Nick Walton journeys to the Filipino island of Palawan and the hidden retreat of Banwa Private Island, a resort quite unlike any other
There is a place, or so the legends go, where the ocean meets the sky. Here, in the turquoise waters of the Sulu Sea, off the coast of Palawan in the Philippines, a tiny slither of paradise prevails. And it’s this wafer-thin profile that slowly comes into view, little more than a mirage on the balmy horizon, as I race across calm seas under a robin’s eggshell sky. As we inch closer, the distant apparition begins to take form. Elegant palms topped with emerald rise from the horizon and low-slung buildings in brilliant white begin to take form, giving the silhouette definition. However, even as our vessel slows on its approach, it’s evident that our destination revels in its seclusion, for this is Banwa Private Island, once the world’s most expensive resort.
When Banwa first quietly opened its doors back in 2019, it came with a price tag north of US$100,000 a night. For that, lucky souls had their choice of six sprawling, low-profile beachfront villas, intimate dining destinations, a pint-sized golf course, and access to pristine private beaches. Fortunately for me, the pandemic set the resort on a new course, and now Banwa offers per-villa bookings to luxury travellers who arrive either via helicopter from Manila or Puerto Princesa or, as I have, on the island’s innovative Iguana, part speedboat, part tank and the only one of its kind in Asia.

■ **DATA PROVIDED**:
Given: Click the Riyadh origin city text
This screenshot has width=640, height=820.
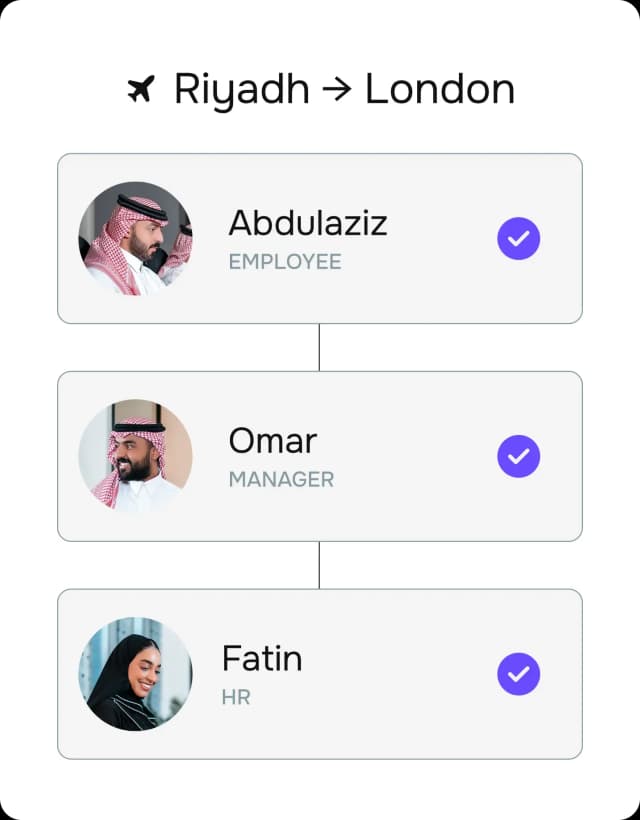Looking at the screenshot, I should [x=241, y=90].
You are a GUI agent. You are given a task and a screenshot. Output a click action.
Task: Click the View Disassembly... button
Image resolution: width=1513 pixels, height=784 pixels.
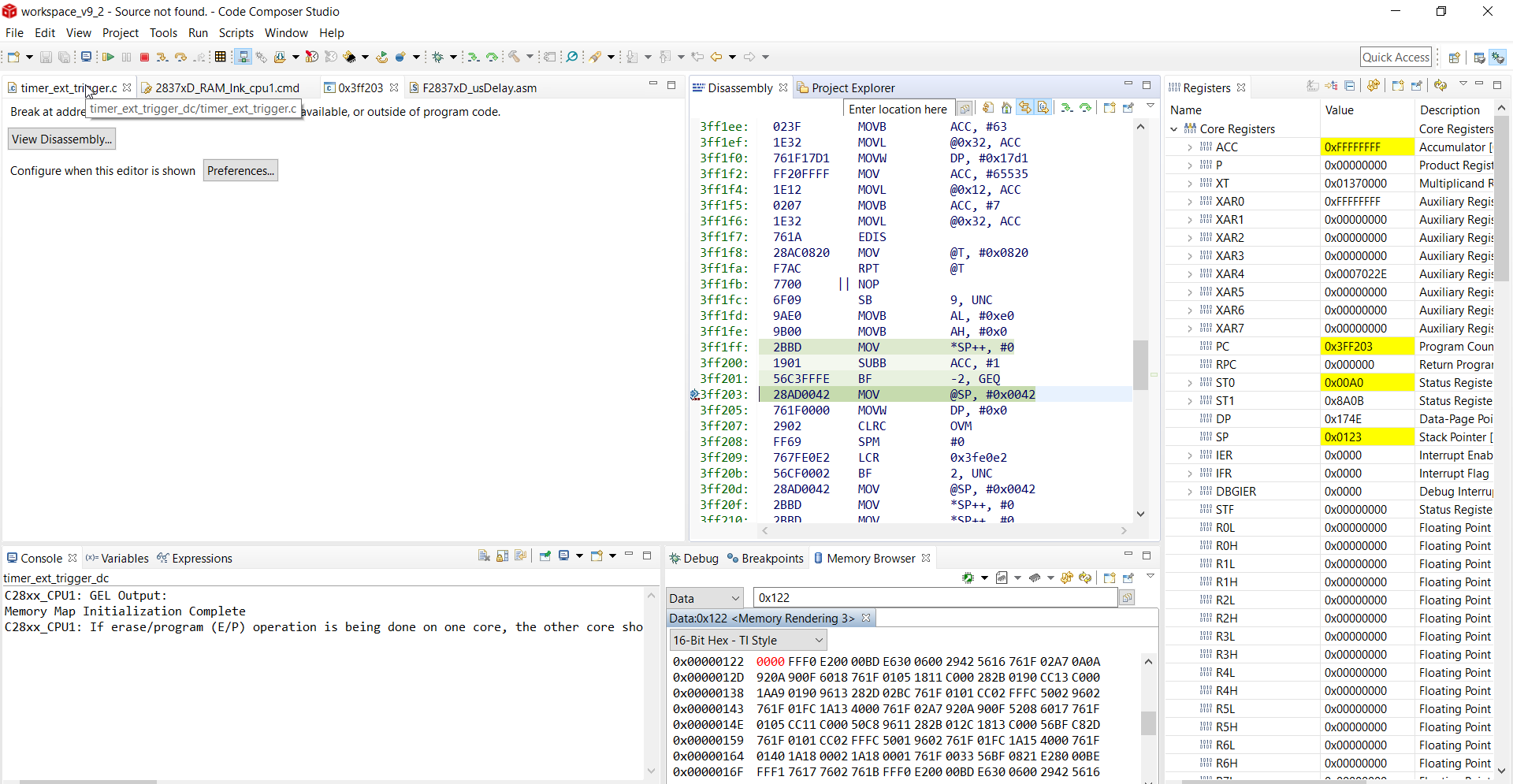point(61,139)
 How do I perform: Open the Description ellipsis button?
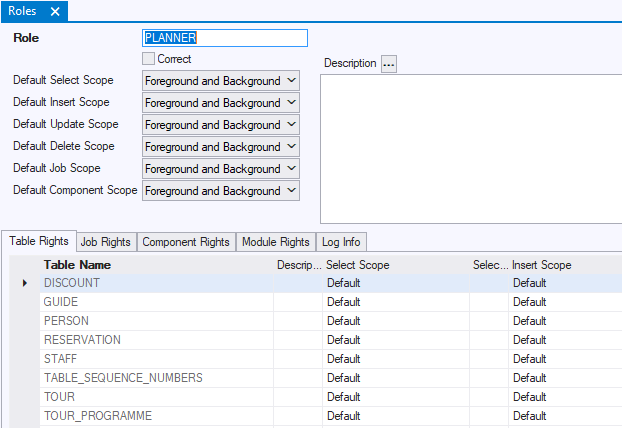(389, 63)
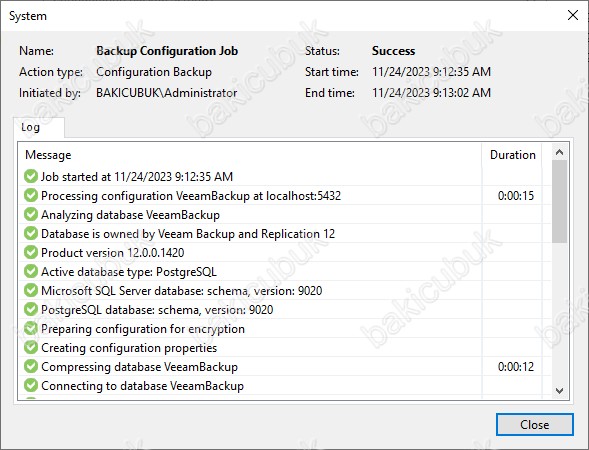
Task: Click the green check next to Processing configuration
Action: (x=31, y=195)
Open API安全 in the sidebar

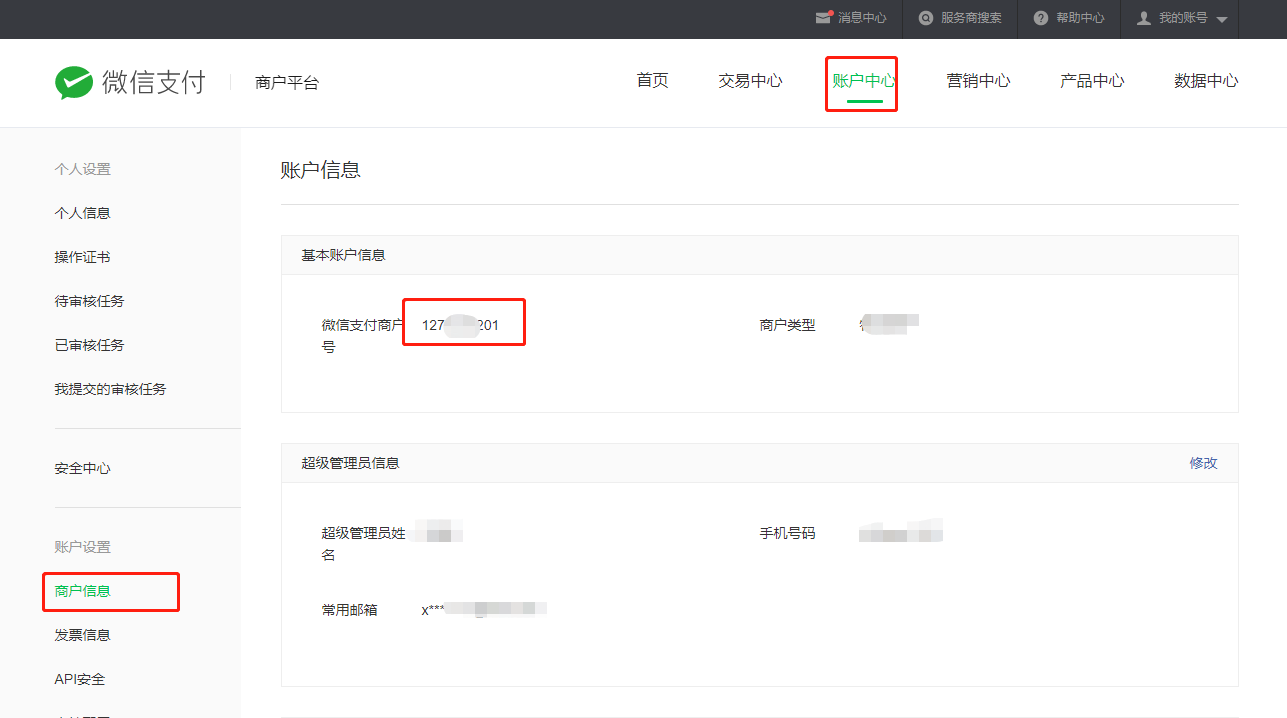79,679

■ **PROMPT 1**: What did guests at the Banwa article's resort get for the price when it first opened in 2019? List every one.
■ **PROMPT 2**: Repeat the stretch of the Banwa article from "When Banwa first" through "kind in Asia.", word for word.
■ **PROMPT 3**: According to the Banwa article, why does Banwa now offer per-villa bookings to luxury travelers?

■ **EXPECTED ANSWER 1**:
- Their choice of six sprawling, low-profile beachfront villas
- Intimate dining destinations
- A pint-sized golf course
- Access to pristine private beaches

■ **EXPECTED ANSWER 2**:
When Banwa first quietly opened its doors back in 2019, it came with a price tag north of US$100,000 a night. For that, lucky souls had their choice of six sprawling, low-profile beachfront villas, intimate dining destinations, a pint-sized golf course, and access to pristine private beaches. Fortunately for me, the pandemic set the resort on a new course, and now Banwa offers per-villa bookings to luxury travellers who arrive either via helicopter from Manila or Puerto Princesa or, as I have, on the island’s innovative Iguana, part speedboat, part tank and the only one of its kind in Asia.

■ **EXPECTED ANSWER 3**: The pandemic set the resort on a new course. Before that, when it opened in 2019, it came with a price tag of more than US$100,000 a night.